教会に行きキリストに祈る事で、ギザギザに傷んだ心を丸く整え自分を保っていた。
家事に育児そして、スティーヴンの介助、空いた時間があれば物理学の勉強。
スティーヴンが有名になればなるほど、天才物理学者の良き妻としての重圧と戦っていたのだ。
そつなく家事をこなし、子供たちとも公園で遊びつつ、主人の介助にも手を抜かない。
周りから見れば、ジェーンはとても献身的で理想的な妻であり、母であったはずだ。
“車椅子の天才物理学者”として超が着く有名人となったスティーヴンは、学会や国際会議等への出席も急増した。
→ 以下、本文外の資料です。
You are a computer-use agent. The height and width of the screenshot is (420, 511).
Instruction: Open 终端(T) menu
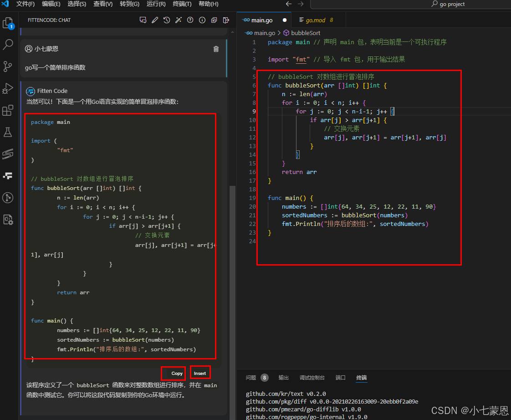coord(182,4)
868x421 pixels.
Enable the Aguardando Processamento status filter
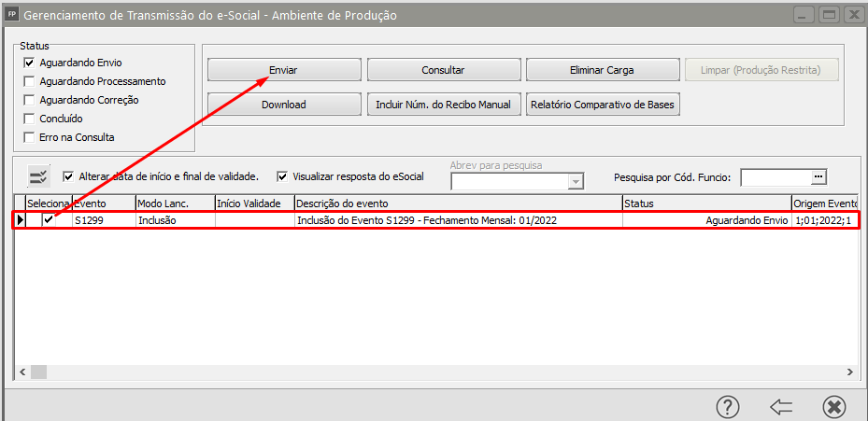(x=30, y=81)
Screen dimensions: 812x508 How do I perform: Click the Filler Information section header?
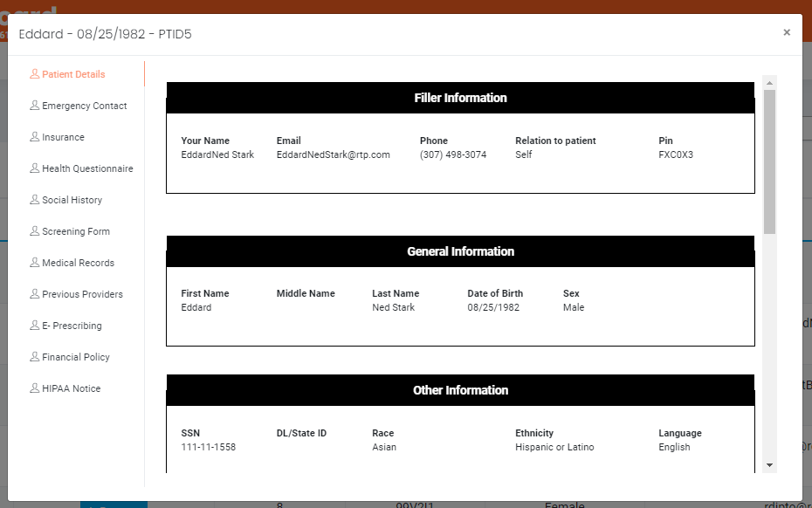[x=460, y=98]
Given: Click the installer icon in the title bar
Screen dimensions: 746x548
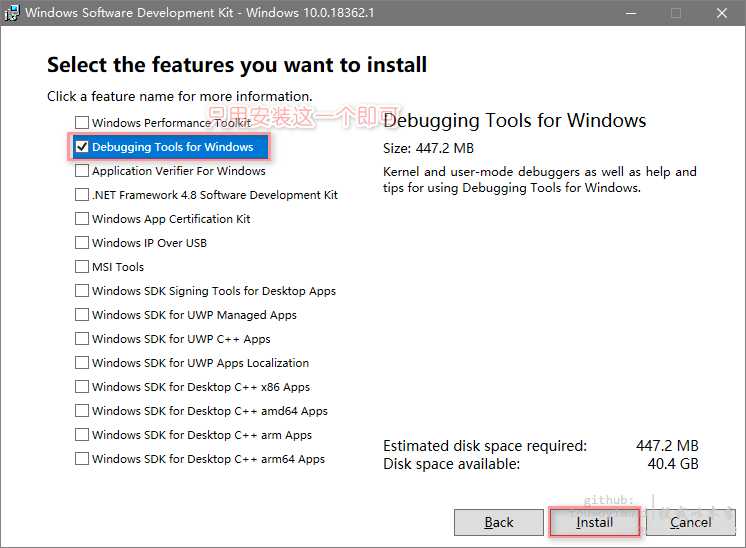Looking at the screenshot, I should pyautogui.click(x=12, y=13).
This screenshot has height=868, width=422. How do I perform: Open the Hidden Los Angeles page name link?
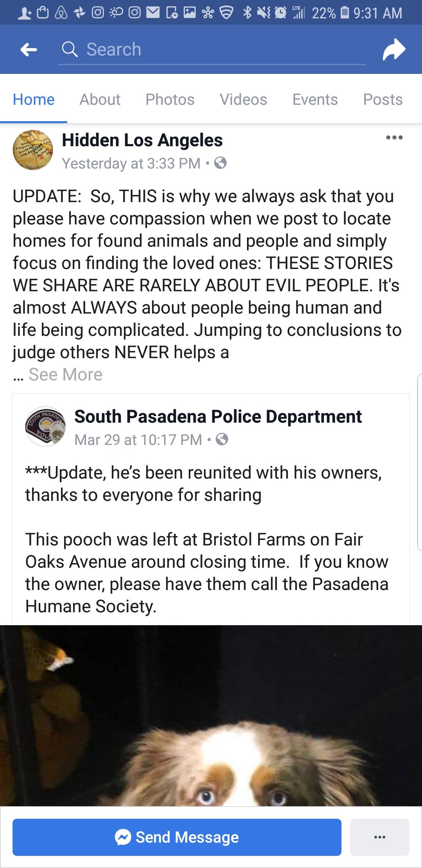142,140
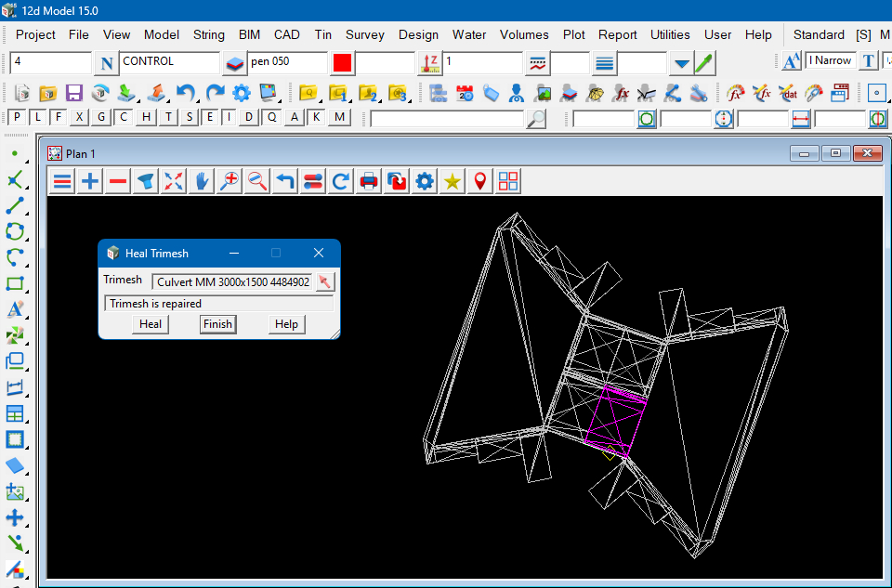Click the red colour swatch
Image resolution: width=892 pixels, height=588 pixels.
[x=342, y=63]
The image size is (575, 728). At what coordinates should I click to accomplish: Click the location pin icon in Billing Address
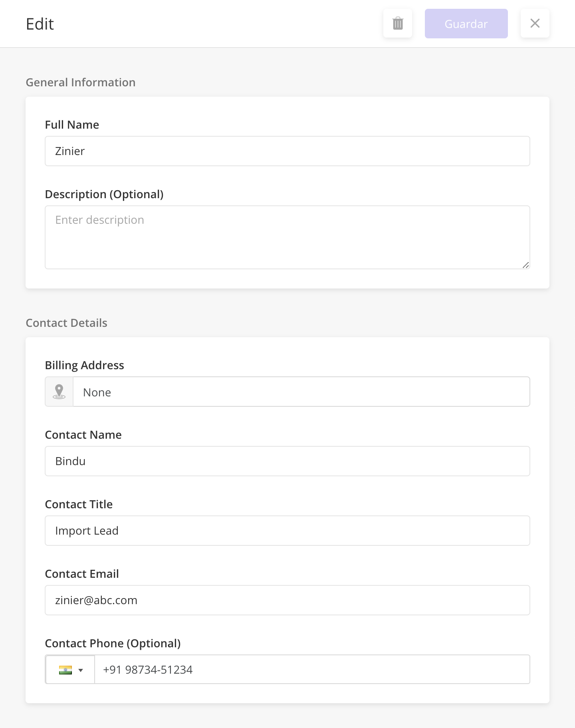click(59, 392)
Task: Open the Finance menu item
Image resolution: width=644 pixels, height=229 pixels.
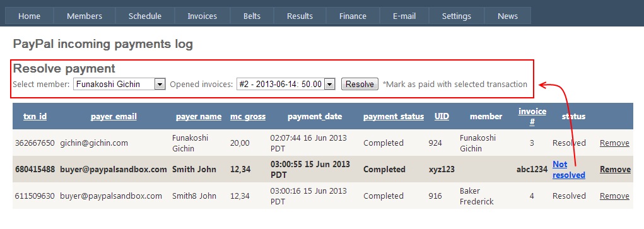Action: point(353,16)
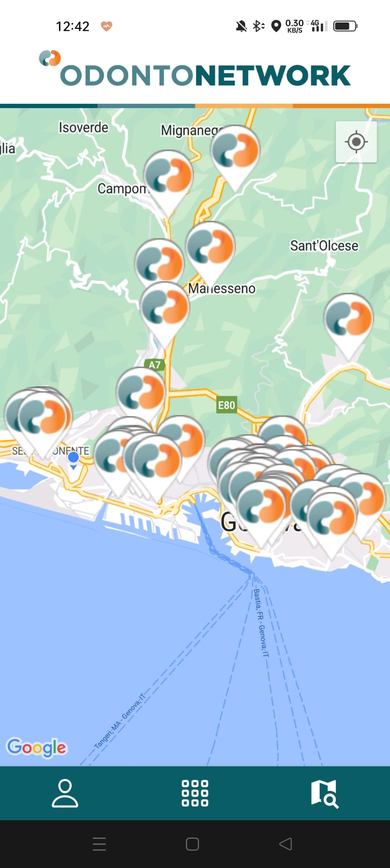Select the clinic pin near Campomorone
The image size is (390, 868).
click(168, 182)
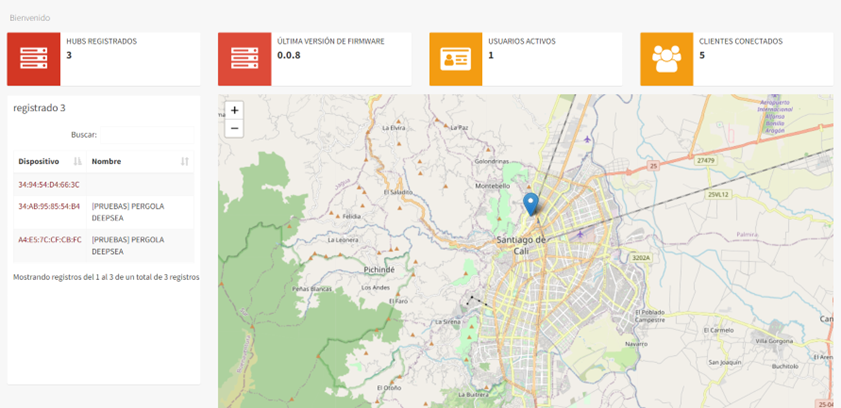Viewport: 841px width, 408px height.
Task: Click the Clientes Conectados people icon
Action: 666,59
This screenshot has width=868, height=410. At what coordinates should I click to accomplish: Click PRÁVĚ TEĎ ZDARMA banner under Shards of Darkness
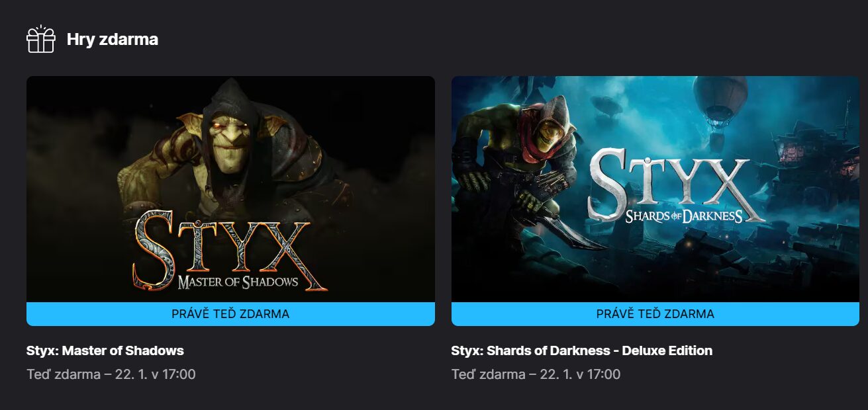pyautogui.click(x=655, y=314)
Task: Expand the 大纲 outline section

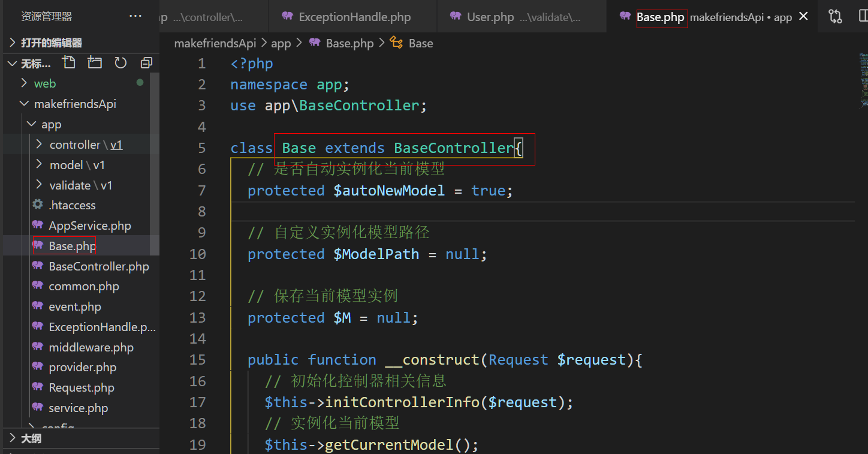Action: pyautogui.click(x=31, y=438)
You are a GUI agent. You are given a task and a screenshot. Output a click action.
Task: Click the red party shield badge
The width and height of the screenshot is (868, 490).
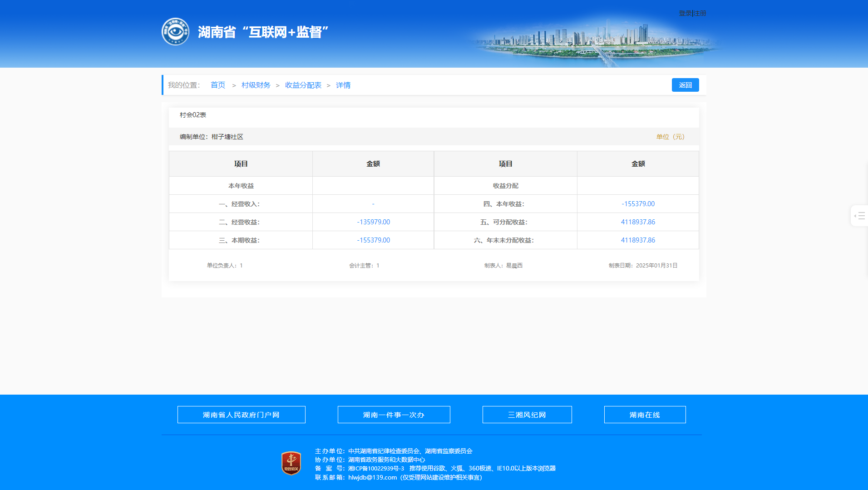pyautogui.click(x=291, y=463)
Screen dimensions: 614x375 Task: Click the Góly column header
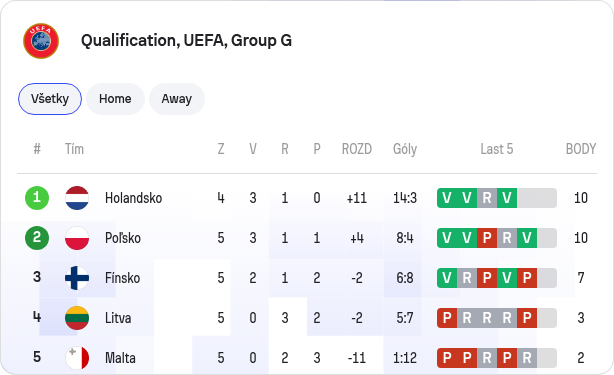405,149
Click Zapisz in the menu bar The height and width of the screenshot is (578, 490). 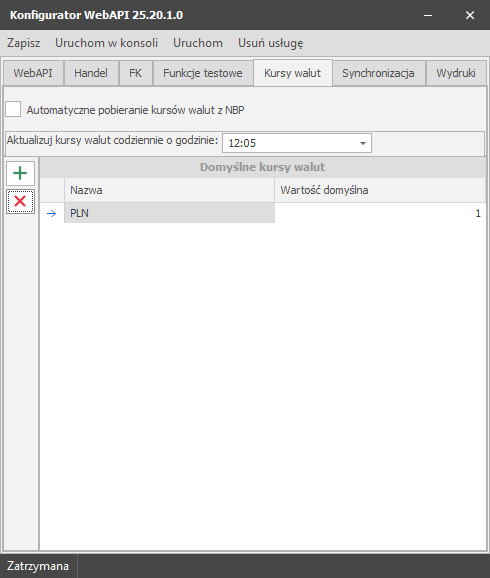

それに比例、いや2乗する様にジェーンは多忙を極めた。
ある日の休日、
いつもの様にスーパーオキシド・ジスムターゼ酵素たっぷりのスムージーと朝食を作り、食べ終えると片付け、家の掃除、子供たちの宿題を見ながらスティーヴンの介助。
「もうこんな時間…?」
ふとジェーンが時計に目をやると、既に11時半を回っていた。
すぐに昼食の準備に取り掛かるためキッチンに立つ。
ほどなくしてロバートとルーシーの喧嘩が開始された。
まだまだ幼い2人、絵本や玩具の取り合いは当然。
「喧嘩始まったよぉ〜」
スティーヴンのあっけらかんとした声がキッチンに届く。
ジェーンはすぐさま喧嘩を止めに入るが、スティーヴンはいつも通りの笑顔だ。
なんとか喧嘩をなだめ、再びキッチンに立つ。
食事が終わると片付け、子供たちを連れ公園へ、帰る途中で買い物を済ませ、家に帰った。
家に着くとすぐに、
「おかえりジェーン、コーヒーを入れてくれないか」
スティーヴンから何の悪意も無い笑顔の要望。悪意が無い分、ジェーンを苦しめていたのかもしれない…。
「ママ、おやつ」
スティーヴンのコーヒーを準備した後、子供たちのおやつを準備した。
おやつとジュースを飲むと、うとうとし出した子供たち。
この隙間時間にスティーヴンが次の学会に必要な書類を整理し、ジェーン自身の物理学の勉強をした。
1979年には3人目の子供となるティモシーが誕生し、側から見ればとても幸せな家庭に見えただろう。
いや、スティーヴンを含め子供たちも何の不満もなく過ごしていただろう。
でも、ジェーンは違っていた。いや、まだジェーンですら、自身の気持ちに気付いていなかったのかもしれない。
この日も教会でいつもの様に祈るジェーン。
ある男が声をかけてきた。
はっきり言って、ジェーンは美人だ。